Here’s Gretchen Carlson of Fox News yesterday, trying to justify her ongoing efforts to convince viewers that they’re all going to die of Ebola because … well, Benghazi:
“So, should we trust the government to keep us all safe from Ebola?
“With the government’s recent track record not being so hot, well, we learned we couldn’t trust the IRS after the targeting of conservative groups, the Secret Service after an armed man made his way into the White House, the VA after reports men and women who served this country died waiting to get health care ... And do we trust that we know all the answers yet about Benghazi?”
Hmmm. In other words, it’s about credibility. People should take into account an entity’s prior record of truth-telling when assessing whether its current statements should be given credence. Let me give it a try:
So, when Fox News tells you that the experts on Ebola and pandemics aren’t to be trusted, should you believe them?

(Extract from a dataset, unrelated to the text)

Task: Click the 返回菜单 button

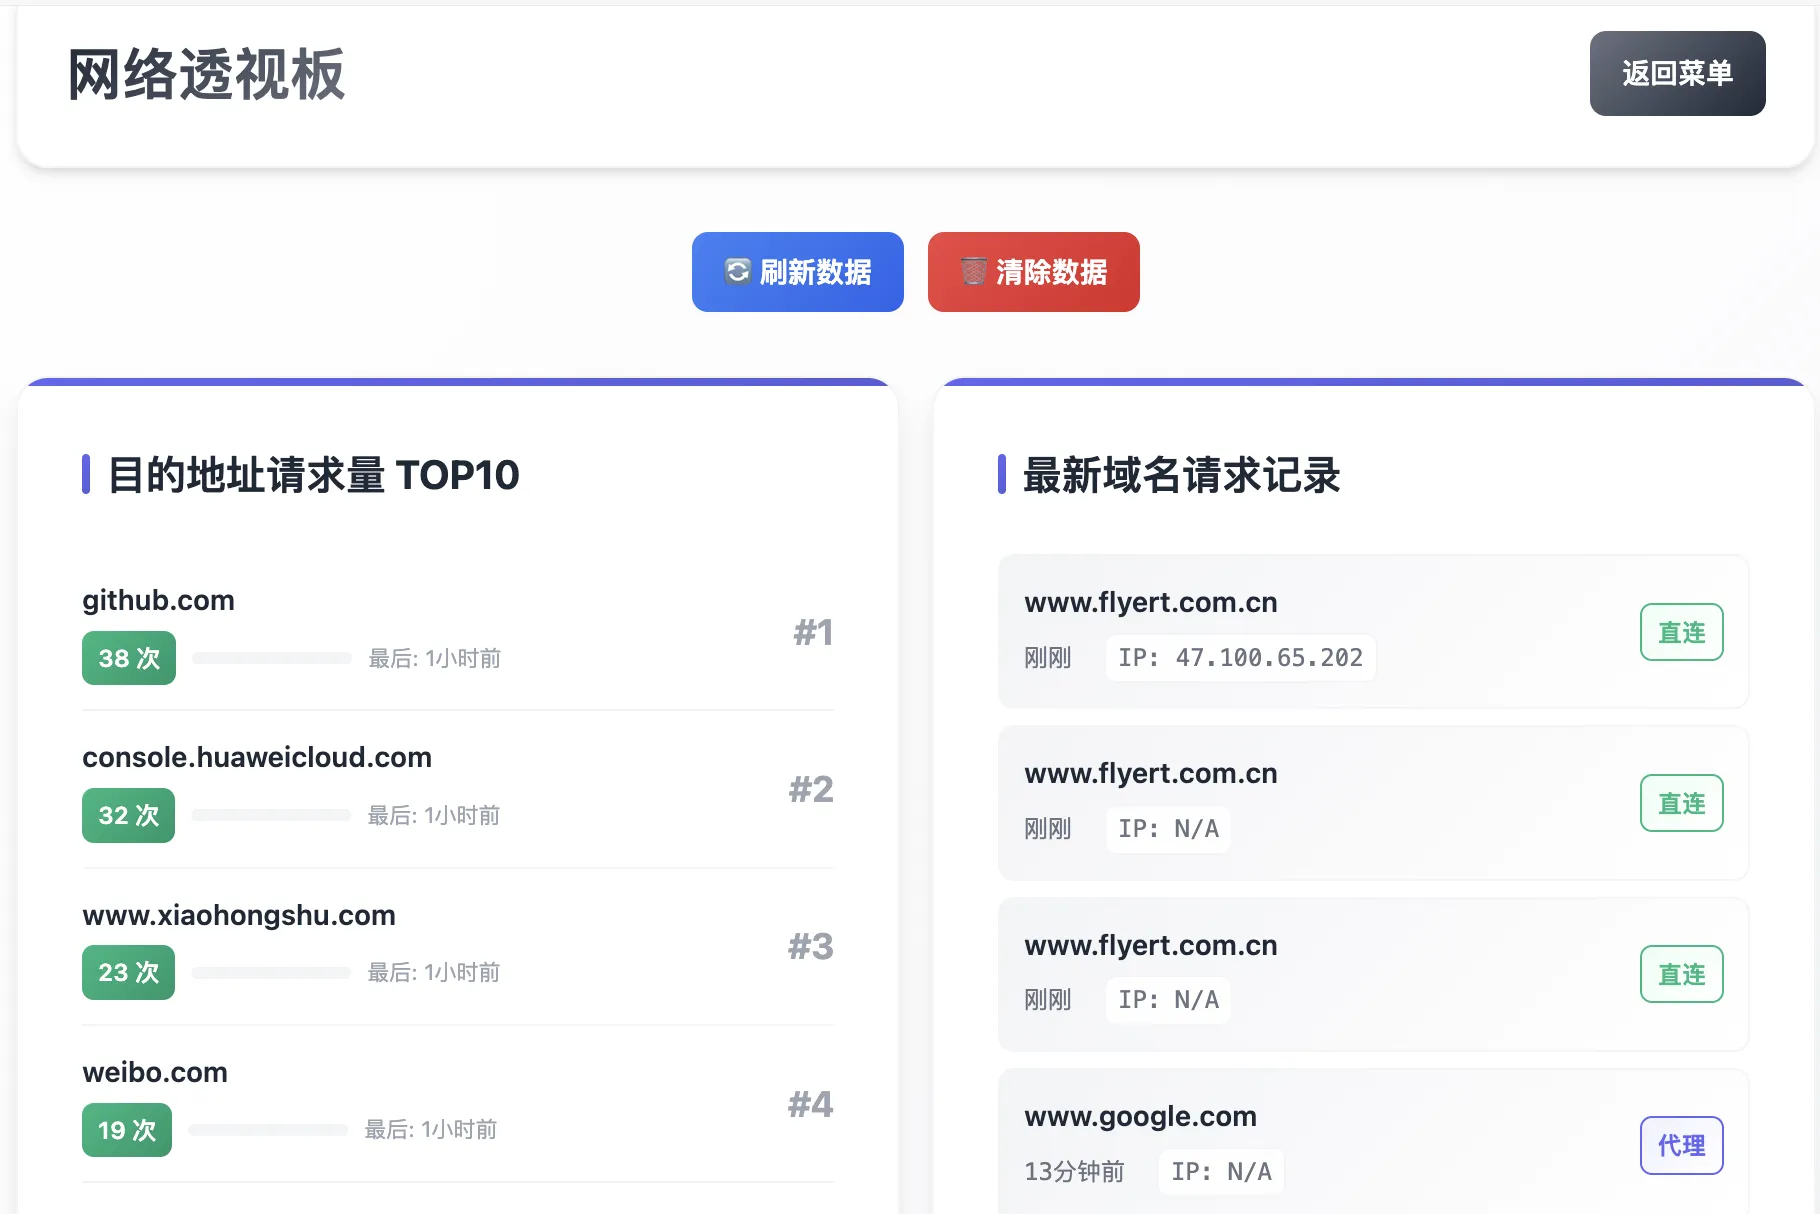Action: [x=1677, y=73]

I mean, despite what they’ve told you over the years, the 2012 polls weren’t skewed, Mitt Romney didn’t win in a landslide, Obama’s trip to India didn’t cost $200 million a day, he never did a terrorist fist bump, no military assets could have conceivably intervened at Benghazi ... Obama wasn’t born in Kenya, nor is he Muslim, there were no death panels, there is no war on Christmas, there was no WMD in Iraq, Saddam and bin Laden weren’t allies ... ObamaCare is not as bad as slavery, and Cliven Bundy was not a true American hero.
So when Fox tries to get you worked up into another lather of outrage, this time over Ebola, the question that a lot of people should be asking themselves is whether they enjoy being played for fools by a “news channel” that shows no respect for the truth or for intelligence and decency of its audience.
And the problem is, that right-wing outrage assembly system – ranging from Fox and Limbaugh down to those crazy emails – has become powerful enough to distort national politics and pretty much capture an entire major political party.